The material for forming the dielectric layer is not particularly limited as long as it is insulative, but preferably, AlO _x (for example, Al ₂ O ₃ ), SiO _x (for example, SiO ₂ ), AlTiO _x , SiTiO _x , HfO. _{x, TaO x, ZrO x,} HfSiO x, ZrSiO x, TiZrO x, TiZrWO x, TiO x, SrTiO x, PbTiO x, BaTiO x, BaSrTiO x, BaCaTiO x, metal oxides such as SiAlO _x; AlN _x, SiN metal nitrides such as _x and AlScN _x ; or metal oxynitrides such as AlO _x N _y , SiO _x N _y , HfSiO _x N _y , and SiC _x O _y Nz, and AlO _x , SiO _x , and SiO _x N _y and HfSiO _x are preferred. Note that the above formula merely represents the structure of the material and does not limit the composition. That is, x, y, and z attached to O and N may be any value greater than 0, and the abundance ratio of each element including a metal element is arbitrary.

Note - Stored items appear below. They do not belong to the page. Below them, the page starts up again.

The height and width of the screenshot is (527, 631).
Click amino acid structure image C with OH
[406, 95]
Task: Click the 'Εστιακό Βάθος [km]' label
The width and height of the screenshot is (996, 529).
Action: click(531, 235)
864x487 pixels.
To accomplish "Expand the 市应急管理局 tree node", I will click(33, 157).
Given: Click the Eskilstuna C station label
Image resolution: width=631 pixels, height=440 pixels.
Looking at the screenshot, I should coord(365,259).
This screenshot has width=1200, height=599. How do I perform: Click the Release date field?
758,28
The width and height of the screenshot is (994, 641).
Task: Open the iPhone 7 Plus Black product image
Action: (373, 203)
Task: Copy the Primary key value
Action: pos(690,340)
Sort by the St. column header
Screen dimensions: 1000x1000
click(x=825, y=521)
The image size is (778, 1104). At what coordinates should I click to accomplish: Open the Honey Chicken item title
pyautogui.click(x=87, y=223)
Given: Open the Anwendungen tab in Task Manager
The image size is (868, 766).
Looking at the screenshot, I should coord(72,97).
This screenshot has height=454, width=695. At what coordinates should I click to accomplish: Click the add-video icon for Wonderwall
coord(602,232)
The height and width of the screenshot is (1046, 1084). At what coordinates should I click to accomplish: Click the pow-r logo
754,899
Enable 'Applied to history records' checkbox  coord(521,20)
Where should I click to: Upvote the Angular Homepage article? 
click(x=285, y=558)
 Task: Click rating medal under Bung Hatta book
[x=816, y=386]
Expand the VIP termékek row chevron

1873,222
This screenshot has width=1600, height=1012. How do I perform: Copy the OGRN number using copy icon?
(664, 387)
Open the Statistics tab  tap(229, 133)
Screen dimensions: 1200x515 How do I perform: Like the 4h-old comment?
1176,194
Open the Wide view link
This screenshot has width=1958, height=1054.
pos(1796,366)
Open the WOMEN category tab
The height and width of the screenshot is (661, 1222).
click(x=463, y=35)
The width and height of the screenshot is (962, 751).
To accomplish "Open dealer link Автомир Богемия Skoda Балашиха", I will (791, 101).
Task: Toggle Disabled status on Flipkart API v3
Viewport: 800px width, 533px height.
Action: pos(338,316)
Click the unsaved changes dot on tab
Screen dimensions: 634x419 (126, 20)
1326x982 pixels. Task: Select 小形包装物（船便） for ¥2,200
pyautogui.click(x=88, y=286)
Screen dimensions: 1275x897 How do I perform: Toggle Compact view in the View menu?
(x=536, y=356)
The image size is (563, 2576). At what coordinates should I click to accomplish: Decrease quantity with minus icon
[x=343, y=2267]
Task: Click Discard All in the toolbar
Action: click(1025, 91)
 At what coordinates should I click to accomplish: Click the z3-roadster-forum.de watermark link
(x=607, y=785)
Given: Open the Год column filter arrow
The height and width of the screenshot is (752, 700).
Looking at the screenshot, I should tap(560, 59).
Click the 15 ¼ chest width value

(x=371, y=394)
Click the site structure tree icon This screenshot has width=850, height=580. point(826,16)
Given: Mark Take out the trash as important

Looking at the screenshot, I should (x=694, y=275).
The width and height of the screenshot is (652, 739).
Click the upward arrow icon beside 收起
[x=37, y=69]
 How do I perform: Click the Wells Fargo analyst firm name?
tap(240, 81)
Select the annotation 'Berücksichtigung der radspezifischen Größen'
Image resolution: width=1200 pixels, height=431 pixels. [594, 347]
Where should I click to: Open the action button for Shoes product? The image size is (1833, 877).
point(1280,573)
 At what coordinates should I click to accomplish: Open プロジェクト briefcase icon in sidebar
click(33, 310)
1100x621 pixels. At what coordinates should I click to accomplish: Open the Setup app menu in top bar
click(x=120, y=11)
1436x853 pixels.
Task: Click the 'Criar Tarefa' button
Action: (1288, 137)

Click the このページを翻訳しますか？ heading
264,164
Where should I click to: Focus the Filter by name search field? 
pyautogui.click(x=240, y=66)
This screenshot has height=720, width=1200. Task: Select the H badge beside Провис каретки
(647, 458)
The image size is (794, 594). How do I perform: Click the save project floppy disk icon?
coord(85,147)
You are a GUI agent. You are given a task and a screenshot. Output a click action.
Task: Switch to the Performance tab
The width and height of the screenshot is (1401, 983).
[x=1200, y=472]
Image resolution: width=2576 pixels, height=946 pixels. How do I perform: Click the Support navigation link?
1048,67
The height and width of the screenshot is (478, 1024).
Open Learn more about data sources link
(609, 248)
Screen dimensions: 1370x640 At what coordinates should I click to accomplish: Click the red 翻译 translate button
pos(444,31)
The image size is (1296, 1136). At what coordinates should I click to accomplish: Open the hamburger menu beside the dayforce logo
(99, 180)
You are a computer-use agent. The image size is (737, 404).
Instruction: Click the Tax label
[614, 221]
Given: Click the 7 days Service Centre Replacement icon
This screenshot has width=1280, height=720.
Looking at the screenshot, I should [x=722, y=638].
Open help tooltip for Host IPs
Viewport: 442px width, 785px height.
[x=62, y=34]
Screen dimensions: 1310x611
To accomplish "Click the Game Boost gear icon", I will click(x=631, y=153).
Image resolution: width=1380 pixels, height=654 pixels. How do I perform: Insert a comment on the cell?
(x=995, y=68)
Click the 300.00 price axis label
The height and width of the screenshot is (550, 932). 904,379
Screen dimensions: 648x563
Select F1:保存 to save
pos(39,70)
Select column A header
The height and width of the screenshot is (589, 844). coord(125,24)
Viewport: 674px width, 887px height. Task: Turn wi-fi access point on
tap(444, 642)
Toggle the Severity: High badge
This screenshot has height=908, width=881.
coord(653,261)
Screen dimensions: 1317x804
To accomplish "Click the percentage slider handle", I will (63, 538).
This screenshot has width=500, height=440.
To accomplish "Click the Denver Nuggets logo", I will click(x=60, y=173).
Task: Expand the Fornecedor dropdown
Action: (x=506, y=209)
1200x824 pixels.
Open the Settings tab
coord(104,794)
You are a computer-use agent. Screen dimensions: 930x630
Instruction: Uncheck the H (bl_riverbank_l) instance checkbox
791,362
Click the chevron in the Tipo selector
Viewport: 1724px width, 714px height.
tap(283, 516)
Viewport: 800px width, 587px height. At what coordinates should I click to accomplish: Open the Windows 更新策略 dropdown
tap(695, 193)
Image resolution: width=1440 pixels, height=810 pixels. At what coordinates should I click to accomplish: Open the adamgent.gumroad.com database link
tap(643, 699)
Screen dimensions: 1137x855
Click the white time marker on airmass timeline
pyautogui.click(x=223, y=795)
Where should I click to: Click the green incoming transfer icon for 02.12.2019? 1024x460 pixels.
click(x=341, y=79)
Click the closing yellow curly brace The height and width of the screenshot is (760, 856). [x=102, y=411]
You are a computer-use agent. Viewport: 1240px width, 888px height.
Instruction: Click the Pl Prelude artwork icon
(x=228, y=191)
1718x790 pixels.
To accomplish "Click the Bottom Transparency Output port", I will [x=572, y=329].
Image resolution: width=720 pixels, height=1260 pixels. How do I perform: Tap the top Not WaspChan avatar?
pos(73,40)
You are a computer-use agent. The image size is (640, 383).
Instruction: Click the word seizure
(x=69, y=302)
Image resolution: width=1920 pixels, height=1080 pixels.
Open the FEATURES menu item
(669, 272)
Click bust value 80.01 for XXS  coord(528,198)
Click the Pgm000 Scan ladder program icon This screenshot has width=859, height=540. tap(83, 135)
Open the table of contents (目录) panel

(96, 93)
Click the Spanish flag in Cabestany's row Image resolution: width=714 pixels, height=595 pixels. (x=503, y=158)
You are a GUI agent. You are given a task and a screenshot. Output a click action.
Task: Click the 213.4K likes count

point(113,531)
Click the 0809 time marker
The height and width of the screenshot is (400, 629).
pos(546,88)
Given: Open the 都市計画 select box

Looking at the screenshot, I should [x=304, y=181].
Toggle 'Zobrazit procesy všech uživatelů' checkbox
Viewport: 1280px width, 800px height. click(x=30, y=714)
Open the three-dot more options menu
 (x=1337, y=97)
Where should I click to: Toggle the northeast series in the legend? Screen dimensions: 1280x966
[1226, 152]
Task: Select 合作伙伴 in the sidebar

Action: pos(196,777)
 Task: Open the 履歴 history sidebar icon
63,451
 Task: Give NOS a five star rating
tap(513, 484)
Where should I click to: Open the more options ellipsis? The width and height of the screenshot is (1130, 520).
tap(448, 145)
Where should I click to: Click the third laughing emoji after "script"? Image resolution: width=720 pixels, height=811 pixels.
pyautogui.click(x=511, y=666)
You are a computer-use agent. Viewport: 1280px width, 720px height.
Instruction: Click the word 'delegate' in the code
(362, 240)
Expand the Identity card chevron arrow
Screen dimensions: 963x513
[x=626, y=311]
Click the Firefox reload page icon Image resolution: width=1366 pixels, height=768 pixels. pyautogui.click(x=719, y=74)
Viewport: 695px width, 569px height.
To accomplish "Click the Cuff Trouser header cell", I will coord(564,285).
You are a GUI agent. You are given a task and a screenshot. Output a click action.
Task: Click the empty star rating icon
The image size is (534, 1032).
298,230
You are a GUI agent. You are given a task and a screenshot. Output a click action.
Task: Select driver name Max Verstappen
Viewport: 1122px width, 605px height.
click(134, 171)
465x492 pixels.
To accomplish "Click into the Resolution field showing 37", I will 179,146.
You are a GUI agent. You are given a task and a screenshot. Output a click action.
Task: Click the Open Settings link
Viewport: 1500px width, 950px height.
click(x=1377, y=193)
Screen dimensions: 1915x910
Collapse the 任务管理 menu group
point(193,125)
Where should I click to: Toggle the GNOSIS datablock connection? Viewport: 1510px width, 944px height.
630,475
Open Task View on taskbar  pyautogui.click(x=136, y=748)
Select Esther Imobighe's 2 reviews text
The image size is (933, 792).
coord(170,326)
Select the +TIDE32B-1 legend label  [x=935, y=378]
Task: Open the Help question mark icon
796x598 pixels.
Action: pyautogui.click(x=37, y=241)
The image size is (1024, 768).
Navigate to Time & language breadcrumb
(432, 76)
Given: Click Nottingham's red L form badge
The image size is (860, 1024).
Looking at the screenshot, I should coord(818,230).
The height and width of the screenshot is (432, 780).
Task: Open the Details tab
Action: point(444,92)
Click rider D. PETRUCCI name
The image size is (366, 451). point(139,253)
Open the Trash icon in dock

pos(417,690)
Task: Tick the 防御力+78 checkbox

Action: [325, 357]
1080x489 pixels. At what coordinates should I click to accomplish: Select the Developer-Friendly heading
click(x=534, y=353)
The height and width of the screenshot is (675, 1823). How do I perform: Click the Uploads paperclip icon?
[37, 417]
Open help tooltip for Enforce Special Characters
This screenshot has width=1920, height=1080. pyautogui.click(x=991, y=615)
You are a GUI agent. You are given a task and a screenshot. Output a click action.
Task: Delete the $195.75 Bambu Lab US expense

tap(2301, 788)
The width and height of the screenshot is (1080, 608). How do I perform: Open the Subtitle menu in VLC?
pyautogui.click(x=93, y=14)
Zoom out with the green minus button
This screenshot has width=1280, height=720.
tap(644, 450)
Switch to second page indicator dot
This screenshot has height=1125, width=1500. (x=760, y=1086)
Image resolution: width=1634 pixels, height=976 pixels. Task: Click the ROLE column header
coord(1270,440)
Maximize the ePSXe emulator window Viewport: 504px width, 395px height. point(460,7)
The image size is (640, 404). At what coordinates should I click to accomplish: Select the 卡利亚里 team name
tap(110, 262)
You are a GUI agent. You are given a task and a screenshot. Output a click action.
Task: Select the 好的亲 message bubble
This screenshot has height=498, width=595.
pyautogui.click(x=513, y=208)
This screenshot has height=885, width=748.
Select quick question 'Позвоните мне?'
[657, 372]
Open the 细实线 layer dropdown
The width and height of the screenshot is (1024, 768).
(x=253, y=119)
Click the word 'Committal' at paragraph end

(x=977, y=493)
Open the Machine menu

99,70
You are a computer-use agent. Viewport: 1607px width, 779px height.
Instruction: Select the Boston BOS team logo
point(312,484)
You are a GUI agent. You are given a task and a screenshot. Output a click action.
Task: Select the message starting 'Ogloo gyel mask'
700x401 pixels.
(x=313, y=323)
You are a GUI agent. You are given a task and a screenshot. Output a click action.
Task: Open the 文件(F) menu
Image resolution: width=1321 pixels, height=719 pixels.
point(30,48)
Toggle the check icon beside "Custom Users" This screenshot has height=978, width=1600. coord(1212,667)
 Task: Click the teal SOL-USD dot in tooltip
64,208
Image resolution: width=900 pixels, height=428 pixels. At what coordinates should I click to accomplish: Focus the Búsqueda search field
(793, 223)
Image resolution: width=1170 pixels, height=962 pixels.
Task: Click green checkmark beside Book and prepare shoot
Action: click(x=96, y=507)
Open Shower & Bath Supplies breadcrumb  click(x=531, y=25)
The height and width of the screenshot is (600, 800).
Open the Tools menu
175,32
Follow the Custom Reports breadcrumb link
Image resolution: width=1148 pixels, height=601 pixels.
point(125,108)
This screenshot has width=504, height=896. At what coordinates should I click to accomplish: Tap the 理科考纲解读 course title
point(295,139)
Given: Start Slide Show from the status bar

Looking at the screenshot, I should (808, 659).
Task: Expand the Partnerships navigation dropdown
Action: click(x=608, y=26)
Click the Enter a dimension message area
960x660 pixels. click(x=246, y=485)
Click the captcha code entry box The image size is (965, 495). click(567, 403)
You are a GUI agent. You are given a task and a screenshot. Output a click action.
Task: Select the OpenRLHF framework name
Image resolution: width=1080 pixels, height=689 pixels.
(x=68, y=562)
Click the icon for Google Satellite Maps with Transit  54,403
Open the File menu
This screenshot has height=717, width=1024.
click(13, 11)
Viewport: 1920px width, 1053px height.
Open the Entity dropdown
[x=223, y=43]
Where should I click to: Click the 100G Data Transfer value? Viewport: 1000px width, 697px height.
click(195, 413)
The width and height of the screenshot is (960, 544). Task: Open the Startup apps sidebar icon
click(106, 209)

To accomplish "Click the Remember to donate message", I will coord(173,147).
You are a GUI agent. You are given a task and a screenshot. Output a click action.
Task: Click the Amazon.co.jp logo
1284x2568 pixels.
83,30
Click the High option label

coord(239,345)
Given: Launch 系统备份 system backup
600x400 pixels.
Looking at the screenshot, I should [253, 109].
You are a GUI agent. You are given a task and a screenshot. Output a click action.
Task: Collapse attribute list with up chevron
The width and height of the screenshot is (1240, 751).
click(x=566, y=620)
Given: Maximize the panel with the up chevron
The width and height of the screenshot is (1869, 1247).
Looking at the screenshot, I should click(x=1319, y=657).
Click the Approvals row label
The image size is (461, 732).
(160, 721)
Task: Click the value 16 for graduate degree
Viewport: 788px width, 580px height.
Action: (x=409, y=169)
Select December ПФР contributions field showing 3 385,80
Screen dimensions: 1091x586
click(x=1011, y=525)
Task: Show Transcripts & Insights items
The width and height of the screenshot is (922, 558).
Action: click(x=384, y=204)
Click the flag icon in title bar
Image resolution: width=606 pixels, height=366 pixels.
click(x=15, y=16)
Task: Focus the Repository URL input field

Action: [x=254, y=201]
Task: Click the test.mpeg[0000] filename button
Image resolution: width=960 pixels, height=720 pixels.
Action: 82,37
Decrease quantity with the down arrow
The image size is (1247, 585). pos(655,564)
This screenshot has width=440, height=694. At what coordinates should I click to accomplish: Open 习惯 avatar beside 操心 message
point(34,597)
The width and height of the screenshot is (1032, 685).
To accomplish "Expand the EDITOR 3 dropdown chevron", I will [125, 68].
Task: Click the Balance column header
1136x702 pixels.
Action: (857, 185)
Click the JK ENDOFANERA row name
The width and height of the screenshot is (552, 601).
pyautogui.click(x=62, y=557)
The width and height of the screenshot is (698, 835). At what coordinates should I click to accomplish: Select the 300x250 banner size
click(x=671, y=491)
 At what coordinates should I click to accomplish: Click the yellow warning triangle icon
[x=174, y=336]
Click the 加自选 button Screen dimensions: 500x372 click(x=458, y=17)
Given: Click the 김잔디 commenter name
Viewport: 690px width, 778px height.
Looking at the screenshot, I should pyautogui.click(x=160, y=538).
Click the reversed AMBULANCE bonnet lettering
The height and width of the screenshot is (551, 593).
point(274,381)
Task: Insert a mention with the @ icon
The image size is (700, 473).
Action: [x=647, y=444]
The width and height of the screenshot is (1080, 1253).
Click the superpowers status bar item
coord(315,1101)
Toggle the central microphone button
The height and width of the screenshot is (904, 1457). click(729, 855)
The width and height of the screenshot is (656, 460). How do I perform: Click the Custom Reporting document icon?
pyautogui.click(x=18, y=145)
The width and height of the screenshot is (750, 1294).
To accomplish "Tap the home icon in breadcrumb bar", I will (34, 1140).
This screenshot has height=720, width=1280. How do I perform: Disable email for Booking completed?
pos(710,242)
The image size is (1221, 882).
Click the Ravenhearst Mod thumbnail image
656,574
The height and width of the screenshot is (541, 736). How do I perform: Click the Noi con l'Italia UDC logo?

  Although the thickness of a dielectric material layer is not specifically limited, For example, 5 nm or more and 100 nm or less are preferable, and 10 nm or more and 50 nm or less are more preferable. By setting the thickness of the dielectric layer to 5 nm or more, it is possible to improve the insulation and to reduce the leakage current. Further, by setting the thickness of the dielectric layer to 100 nm or less, it is possible to obtain a larger capacitance.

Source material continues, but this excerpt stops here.